BEGIN
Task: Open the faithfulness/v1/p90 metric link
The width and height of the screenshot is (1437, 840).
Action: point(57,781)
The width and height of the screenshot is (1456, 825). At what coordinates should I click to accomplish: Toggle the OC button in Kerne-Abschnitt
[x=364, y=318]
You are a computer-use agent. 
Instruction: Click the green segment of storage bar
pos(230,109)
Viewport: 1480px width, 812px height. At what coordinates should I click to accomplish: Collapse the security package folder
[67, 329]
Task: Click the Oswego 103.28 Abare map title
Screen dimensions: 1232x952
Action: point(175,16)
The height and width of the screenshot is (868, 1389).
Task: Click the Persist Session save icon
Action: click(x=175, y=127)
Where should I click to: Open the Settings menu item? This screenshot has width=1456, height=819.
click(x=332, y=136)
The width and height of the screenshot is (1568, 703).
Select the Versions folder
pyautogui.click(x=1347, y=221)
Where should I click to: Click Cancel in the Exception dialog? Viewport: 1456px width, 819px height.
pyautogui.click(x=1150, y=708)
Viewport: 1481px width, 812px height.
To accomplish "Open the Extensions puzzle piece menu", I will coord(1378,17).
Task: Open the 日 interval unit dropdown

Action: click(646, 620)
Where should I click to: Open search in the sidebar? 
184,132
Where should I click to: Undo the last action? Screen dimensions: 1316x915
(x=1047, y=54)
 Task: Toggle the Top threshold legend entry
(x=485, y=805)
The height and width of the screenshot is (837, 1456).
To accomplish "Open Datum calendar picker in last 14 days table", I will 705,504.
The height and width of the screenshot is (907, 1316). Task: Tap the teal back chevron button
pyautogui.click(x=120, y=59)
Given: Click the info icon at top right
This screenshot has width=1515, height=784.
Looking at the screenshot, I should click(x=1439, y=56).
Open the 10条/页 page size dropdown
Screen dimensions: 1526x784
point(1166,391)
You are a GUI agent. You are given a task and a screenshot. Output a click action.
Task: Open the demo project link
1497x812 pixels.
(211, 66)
END
Description of the task
Your response should be the lines of the entries above that include the string "link".

Task response
Task: Open the faithfulness/v1/p90 metric link
Task: Open the demo project link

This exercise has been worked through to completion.